▶ **TEXT TO READ**:
○ ○ ○

Promoting your research


The IBMS is proud to announce that we will be sponsoring Voice of Young Science (VoYS) media workshops. This will enable us to send members, who are early career researchers, to attend their events, aimed at helping to promote their research to the media. 


VoYS is a network of early career researchers from across Europe who are committed to playing an active role in public discussions about science. They were set up in 2007, by an independent campaigning charity called Sense about Science, who challenge the misrepresentation of science and evidence in public life. 

VoYS Standing up for Science media workshops encourage early career researchers to get their voices heard. At these day-long workshops, they have the chance to hear directly from respected science journalists, as well as from scientists with media experience. It’s an opportunity to learn how the media works, how to respond and comment, and what journalists want and expect from scientists.

Events are held each year in London, Manchester, Warwick and Edinburgh.  

Top tips and ideas for researchers

Part of being a modern day scientist involves promoting your research to the public and you can use it to your advantage to help fund your areas of research. Here are some of the top tips from a VoYS media workshop

  • Build relationships first with local journalists and create good links with them to send your news stories.
  • Ensure that your news stories are easy to read which will help make it more likely that a journalist will use it.
  • Can you explain your research to your Mum or a non-scientific friend? Making it easy to understand will help it reach a wider audience. Ask a friend or relative to read your news story before sending it to the press.
  • Where possible, create easy to understand graphical abstracts to help explain your research. Imagery sells.
  • If you have a press office, use it to help publish your work and to reach out to journalists.
  • Although presenting on TV or radio is hard at first it does get easier the more you do it. Some stories break as the day goes on and if you are involved in one you will have lots of interviews to do. Use it as practice.
  • Don’t be afraid to say “I don’t know” when asked a question by a journalist. Use it as an opportunity to discuss what you do know – steer the question to your expertise or field of research.
  • Blogs are a great way to get your work out to the public and to hone your writing skills.

○ ○ ○

▶ **EXTRACTED DATA**:
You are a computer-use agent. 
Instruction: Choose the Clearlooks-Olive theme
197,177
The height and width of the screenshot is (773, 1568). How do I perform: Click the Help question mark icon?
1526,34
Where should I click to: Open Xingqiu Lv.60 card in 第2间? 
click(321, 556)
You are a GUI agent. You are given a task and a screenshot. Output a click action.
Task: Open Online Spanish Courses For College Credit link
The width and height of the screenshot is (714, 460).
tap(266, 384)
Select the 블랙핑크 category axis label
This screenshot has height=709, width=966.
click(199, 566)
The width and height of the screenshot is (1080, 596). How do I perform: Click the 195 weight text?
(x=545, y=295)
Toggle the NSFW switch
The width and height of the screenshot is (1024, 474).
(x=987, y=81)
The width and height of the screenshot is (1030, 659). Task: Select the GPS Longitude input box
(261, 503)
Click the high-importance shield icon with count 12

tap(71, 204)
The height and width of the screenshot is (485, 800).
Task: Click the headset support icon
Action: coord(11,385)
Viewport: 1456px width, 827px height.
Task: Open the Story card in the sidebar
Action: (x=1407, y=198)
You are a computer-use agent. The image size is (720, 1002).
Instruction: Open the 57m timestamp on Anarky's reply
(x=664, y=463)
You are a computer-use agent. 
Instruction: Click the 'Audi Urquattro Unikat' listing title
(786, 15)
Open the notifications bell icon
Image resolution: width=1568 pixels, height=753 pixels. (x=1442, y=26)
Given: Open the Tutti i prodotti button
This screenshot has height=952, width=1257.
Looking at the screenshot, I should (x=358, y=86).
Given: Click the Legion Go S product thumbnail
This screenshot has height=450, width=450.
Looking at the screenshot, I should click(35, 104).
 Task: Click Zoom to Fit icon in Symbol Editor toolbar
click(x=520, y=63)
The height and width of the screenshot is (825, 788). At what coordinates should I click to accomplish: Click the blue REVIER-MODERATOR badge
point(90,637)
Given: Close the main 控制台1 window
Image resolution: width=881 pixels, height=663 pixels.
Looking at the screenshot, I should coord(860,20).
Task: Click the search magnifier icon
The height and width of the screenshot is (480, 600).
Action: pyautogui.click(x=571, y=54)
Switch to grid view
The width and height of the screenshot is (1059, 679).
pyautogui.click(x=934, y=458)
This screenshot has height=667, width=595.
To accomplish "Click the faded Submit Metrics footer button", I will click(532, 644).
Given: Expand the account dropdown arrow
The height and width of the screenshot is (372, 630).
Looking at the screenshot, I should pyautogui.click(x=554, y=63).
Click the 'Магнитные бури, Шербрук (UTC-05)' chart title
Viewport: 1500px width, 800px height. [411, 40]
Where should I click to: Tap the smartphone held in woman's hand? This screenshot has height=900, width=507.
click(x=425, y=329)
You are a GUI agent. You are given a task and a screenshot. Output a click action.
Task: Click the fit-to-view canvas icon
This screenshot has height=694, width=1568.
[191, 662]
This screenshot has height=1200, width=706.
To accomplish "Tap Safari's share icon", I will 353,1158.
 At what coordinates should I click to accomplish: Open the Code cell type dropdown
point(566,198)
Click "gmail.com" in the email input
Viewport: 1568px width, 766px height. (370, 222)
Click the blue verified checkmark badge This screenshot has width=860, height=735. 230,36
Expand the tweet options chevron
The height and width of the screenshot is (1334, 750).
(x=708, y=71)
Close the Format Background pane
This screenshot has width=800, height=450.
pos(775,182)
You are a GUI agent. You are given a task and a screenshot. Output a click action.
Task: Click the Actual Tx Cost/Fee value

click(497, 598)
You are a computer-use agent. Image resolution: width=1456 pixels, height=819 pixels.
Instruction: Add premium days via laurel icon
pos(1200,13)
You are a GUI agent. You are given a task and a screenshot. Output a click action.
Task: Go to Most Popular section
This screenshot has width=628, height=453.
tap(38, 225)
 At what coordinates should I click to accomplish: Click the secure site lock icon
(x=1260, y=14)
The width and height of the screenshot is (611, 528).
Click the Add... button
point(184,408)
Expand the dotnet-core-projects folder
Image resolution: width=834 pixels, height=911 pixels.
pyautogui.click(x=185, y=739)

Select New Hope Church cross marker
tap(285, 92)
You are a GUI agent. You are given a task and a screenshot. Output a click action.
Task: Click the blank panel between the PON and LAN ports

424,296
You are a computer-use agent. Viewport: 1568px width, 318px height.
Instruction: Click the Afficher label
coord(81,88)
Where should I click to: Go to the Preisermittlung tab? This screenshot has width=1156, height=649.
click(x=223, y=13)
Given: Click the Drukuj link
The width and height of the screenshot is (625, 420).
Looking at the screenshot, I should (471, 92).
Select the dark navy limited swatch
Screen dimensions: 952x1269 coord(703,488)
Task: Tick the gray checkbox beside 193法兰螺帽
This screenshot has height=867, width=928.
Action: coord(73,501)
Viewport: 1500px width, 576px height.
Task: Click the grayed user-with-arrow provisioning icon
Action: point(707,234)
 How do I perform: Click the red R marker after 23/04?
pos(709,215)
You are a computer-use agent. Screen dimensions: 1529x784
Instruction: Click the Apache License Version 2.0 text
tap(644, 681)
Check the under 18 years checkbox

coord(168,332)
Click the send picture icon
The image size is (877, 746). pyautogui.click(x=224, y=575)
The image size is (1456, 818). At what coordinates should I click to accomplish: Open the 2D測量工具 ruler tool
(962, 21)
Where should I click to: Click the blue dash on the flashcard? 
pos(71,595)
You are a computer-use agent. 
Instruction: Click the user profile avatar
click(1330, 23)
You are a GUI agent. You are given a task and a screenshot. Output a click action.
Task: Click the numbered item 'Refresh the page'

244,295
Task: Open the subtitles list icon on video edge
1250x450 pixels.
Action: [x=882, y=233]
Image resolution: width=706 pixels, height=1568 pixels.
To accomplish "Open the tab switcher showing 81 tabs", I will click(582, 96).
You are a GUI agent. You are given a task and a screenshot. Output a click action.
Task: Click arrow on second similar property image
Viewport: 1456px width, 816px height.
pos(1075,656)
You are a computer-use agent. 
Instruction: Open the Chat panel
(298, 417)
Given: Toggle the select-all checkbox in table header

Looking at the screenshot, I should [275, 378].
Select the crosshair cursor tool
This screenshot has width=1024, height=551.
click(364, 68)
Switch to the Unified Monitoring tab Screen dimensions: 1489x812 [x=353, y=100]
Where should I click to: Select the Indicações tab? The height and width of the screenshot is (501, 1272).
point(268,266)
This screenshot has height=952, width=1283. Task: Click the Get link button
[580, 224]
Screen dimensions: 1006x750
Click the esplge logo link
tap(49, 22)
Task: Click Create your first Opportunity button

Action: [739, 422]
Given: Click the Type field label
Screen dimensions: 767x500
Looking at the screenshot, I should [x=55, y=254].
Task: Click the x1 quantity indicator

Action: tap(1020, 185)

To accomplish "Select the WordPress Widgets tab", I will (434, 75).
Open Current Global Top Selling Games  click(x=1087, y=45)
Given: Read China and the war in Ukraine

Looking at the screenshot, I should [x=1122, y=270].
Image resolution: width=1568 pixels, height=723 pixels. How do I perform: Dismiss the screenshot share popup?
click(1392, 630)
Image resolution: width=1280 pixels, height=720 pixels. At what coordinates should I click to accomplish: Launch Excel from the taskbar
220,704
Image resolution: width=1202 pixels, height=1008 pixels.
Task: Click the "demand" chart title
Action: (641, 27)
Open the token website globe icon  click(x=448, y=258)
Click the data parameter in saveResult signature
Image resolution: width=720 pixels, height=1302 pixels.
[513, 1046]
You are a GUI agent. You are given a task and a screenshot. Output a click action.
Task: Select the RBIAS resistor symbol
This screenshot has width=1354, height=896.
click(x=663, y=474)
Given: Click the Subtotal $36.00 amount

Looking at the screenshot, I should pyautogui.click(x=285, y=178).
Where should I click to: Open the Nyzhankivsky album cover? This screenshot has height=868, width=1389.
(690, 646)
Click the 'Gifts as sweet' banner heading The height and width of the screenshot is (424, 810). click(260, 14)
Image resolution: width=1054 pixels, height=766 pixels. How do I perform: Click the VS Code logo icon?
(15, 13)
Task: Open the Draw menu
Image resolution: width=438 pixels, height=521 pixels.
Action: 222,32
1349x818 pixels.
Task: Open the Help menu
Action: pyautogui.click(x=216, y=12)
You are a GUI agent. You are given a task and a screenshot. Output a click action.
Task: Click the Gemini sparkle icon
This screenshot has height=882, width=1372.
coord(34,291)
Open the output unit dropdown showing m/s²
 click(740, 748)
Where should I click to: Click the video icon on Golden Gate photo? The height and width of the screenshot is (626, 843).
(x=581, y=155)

○ ○ ○

▶ **SET PROBLEM A**:
According to the text on promoting your research, in what year was Voice of Young Science set up, and by which charity?
▶ **SET PROBLEM B**:
Continue the text on promoting your research, picking up right after its last tip about blogs.

▶ **OUTPUT A**:
It was set up in 2007 by Sense about Science.

▶ **OUTPUT B**:
  • Using social media is a great way to engage with the public but do not get involved in arguments – you cannot change the views of everyone, even if you know you are right.
  • Use social media to approach journalists as most, if not all, have accounts.
  • Journalists receive thousands of emails every day and delete all that don’t catch the eye. Make yours stand out with a good headline – not “save the date”.
  • Keep your message short – can you summarise your message in 140 characters?
  • Local media love science and it is a great way to start getting your message heard.
  • Most news stories start in local media and work their way up. The BBC share stories across their local and national network.
  • A lot of local newspapers have “A day in the life of” features. This could be a great way to get yourself and research known.
  • Member of an organisation? If you have a news story make sure you inform them so that they can help to promote your work. IBMS members can email and we can post it on our website, promote through our social media channels, as well as offer advice on how to write press releases and who to send it to. 

For more information on the workshops and to read about some of the other science campaigns they are involved with, visit the Voice of Young Science website 

You can also download the Sense About Science Public engagement practical guide 

“The Voice of Young Science Standing up for Science media workshop was an amazing event in which you could listen and also discuss science and the media with knowledgeable, interesting and informative scientists on the panel then ask them about their experiences and advice in dealing with the media.

It was also great to be able to interact and question journalists on their advice and find out the best way to get your research into the media, get practical guidance on what is the best way to question bad science and how to get your voice heard. Also, it was a great opportunity to meet like-minded scientists from a variety of scientific backgrounds. What a brilliant day!”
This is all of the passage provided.